(DE OPGAVE)
Schrijf het volgende stuk van de tekst over het neoliberalisme, aansluitend op de laatste zin.

(OEFENTEKST)
---
Steeds vastere voet kreeg het liberaalkapitalisme, ook op de Europees continentale grond. Zo vast dat het, ‘er is geen alternatief’, tot in de diepste krochten van de politieke en ambtelijke elite is doorgedrongen. In die zin is de Europese Unie dan ook vormgegeven.
Paal en perk stellen aan de uitwassen van enig model, is een taak van de politiek. De kosten van de verzorgingsstaat waren hoog, misschien te hoog, maakte soms wel lui. Maar niet alleen socialisten, ook kapitalisten hebben zo hun gebreken. In elk geval zijn zij niet in staat gebleken een economische crisis te voorkomen. Integendeel, zoals iedereen weet. Maar anders dan in 1980/1990 krijgt het alternatief geen voet aan de grond. Tot nu toe, tenminste.
Intussen kraakt het neoliberalisme in zijn voegen, en dat gegeven is een gevaar op zich. Hoewel de glans eraf was, er een Derde Weg voor moest worden ingeslagen, wisten de tot het neoliberalisme bekeerde sociaaldemocraten zich tot voor kort redelijk te handhaven. Maar nu is er geen houden meer aan. Kiezers lopen in steeds grotere getale weg. De één wil de politici dwingen een alternatief te zoeken, een ander haakt domweg af of zoekt zijn heil in extremere partijen.
De machtspositie van de neoliberalen lijkt echter onaantastbaar. De neoliberalen hebben dan ook hun voorzorgsmaatregelen genomen en hun principes in beton gegoten. Alleen vergeten zij voor het gemak dat in het Westen liberaalkapitalisme en democratie onverbrekelijk met elkaar zijn verbonden, en dat het alternatief past bij democratie zoals een dak bij het huis. Andersdenkenden serieus nemen, je ongelijk durven toegeven, horen erbij.
---
(INVOERGEGEVENS)
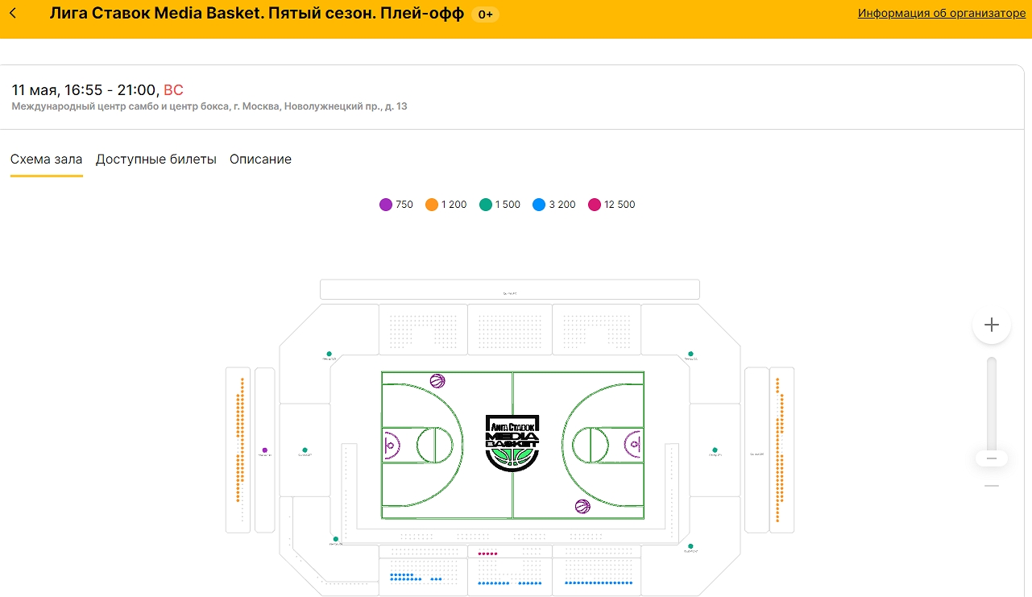Open the Описание tab
Screen dimensions: 1032x597
click(262, 159)
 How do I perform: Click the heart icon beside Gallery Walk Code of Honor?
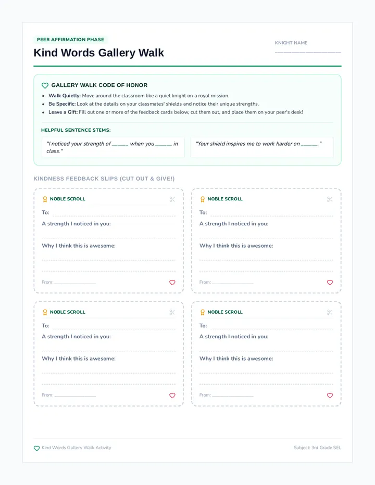coord(45,85)
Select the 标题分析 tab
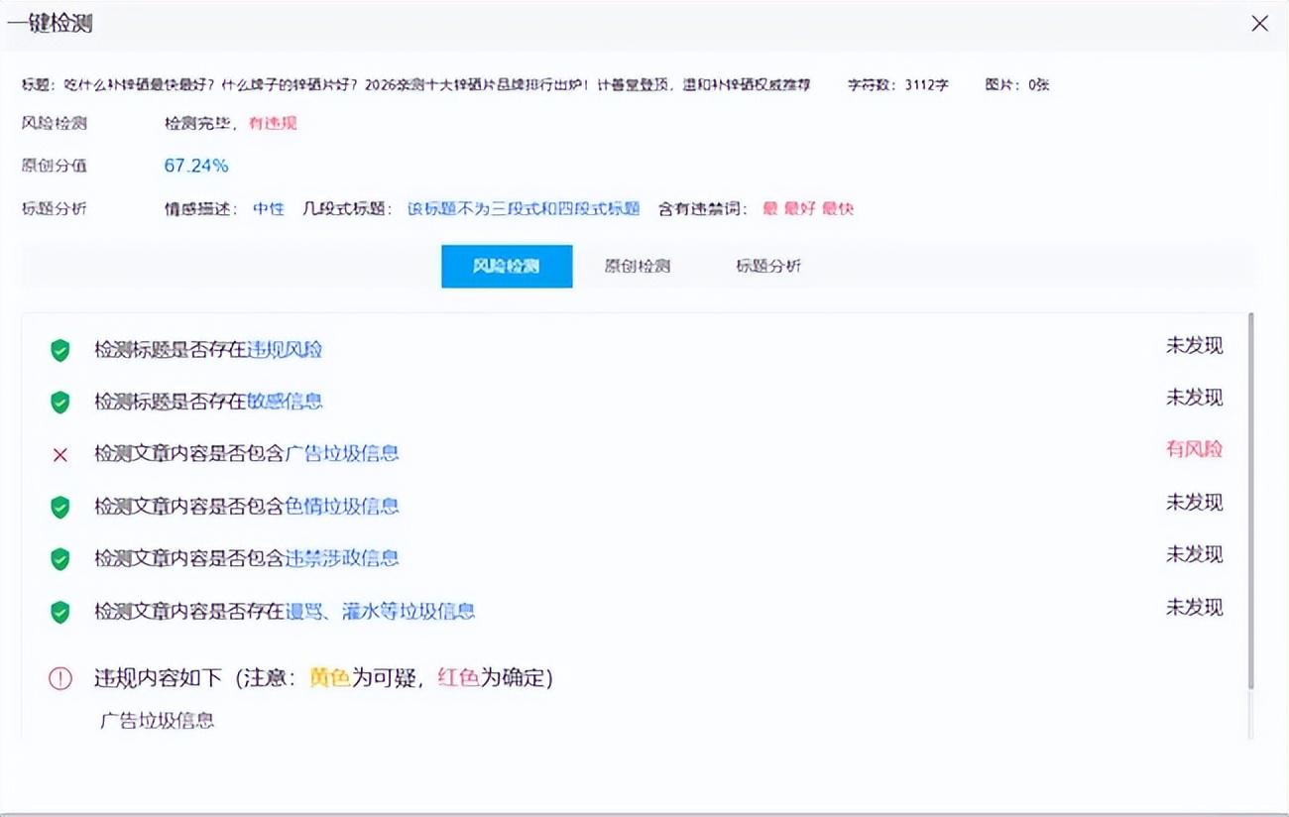1289x817 pixels. pyautogui.click(x=768, y=267)
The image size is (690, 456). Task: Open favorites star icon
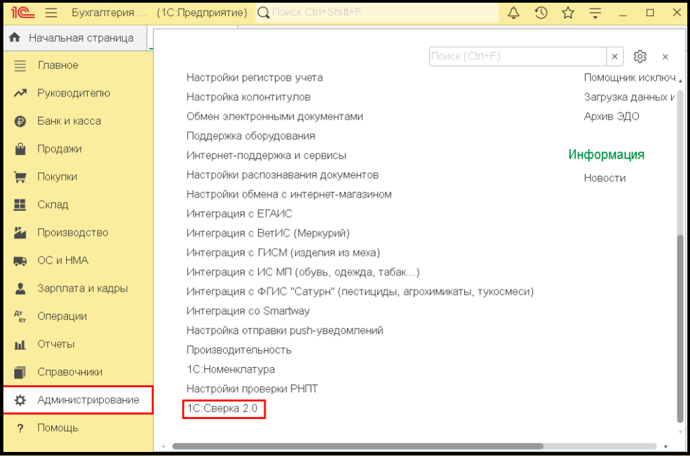[568, 13]
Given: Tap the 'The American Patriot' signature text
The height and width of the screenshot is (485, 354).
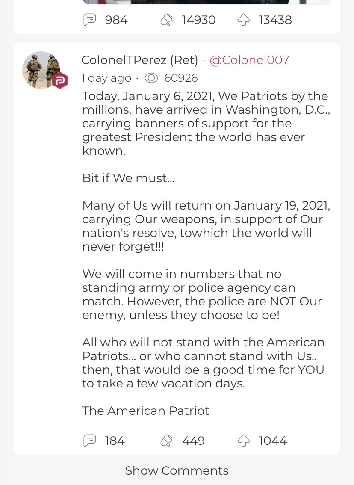Looking at the screenshot, I should pos(146,411).
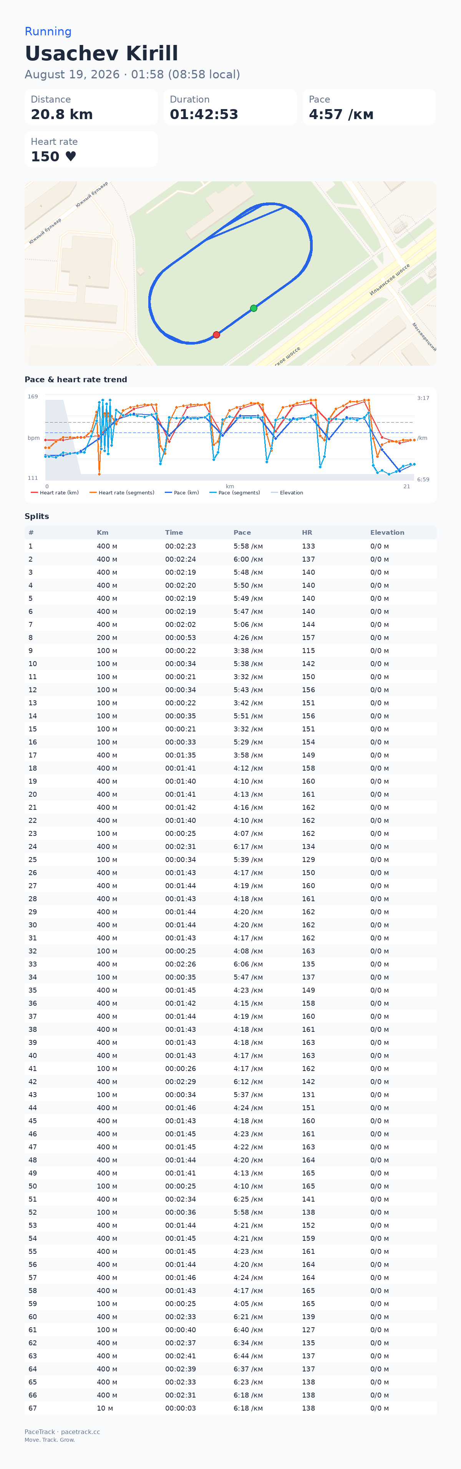Click the red finish marker on map
Viewport: 461px width, 1469px height.
click(x=216, y=335)
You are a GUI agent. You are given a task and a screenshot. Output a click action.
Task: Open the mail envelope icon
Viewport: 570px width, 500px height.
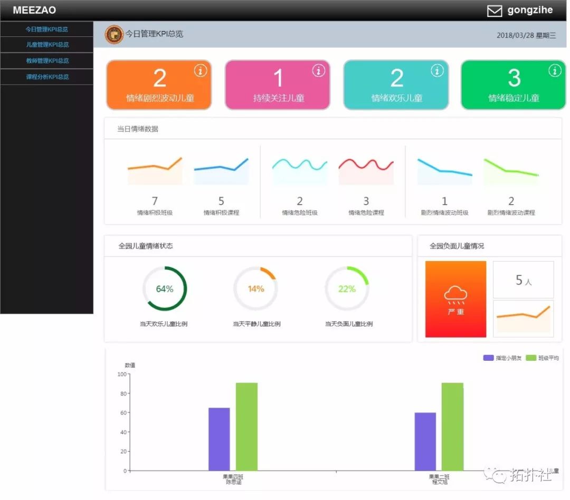tap(495, 11)
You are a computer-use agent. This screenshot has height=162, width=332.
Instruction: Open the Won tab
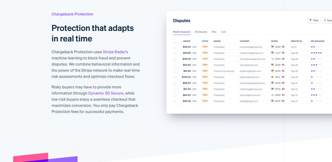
---
(ANTWOORD)
Niet daarvan, geen sprake van. Veel liever wijzen de neoliberalen op het succes van China, gaan ze in zee met Poetin dan zij erkennen dat de Franse econoom Piketty een punt heeft als hij waarschuwt voor het grote verschil tussen Rijk en Arm, laat staan dat zij een serieuze dialoog aangaan met ene Paul Krugman voor wie Keynes een economisch ijkpunt is.
Nog kennen we vrijheid van meningsuiting, geldt de vrijheid van het individu, is de rechtspraak onafhankelijk. Bij economie gaat het om brood op de plank, om werk, om de verwezenlijking van behoeften. Ook daarop zijn de democratische principes van toepassing. Keuzes moet je doen, maar voor een democratie is het van levensbelang dat alternatieven aan bod komen, een serieuze dialoog plaatsvindt voordat de beslissing valt.
Doe je dat niet, voelen groepen mensen zich al gauw tekortgedaan, misschien wel uitgesloten, met alle gevolgen van dien. Het begint met een opruiend artikel, met protest. Een staking. Onvrede kan op talloze manieren een uitweg zoeken. Ruzie? Oorlog, misschien. Voordat je het weet, is er een politicus die meent dat hij een speciale opdracht heeft. En zoveel is zeker, het afsluiten van alternatieven, getuigt niet van een gezond zelfvertrouwen in het democratisch-kapitalistische model, veel eerder van het tegendeel.
Eén reactie
Tjeerd S. Ritmeester
Het neoliberalisme maakt uiteindelijk zichzelf kapot. De overheid wordt bij elke crisis en bezuiniging kleiner en kleiner. Aangezien het doel van het neoliberalisme is om op zeer korte termijn grote hoeveelheden geld te genereren zal deze ontwikkeling voorlopig ook blijven (zie nu na Europa China bijvoorbeeld). De vraag is, wanneer er eigenlijk niet meer bezuinigd kan worden, wat er dan gebeurt? Waar maakt het neoliberalisme plaats voor?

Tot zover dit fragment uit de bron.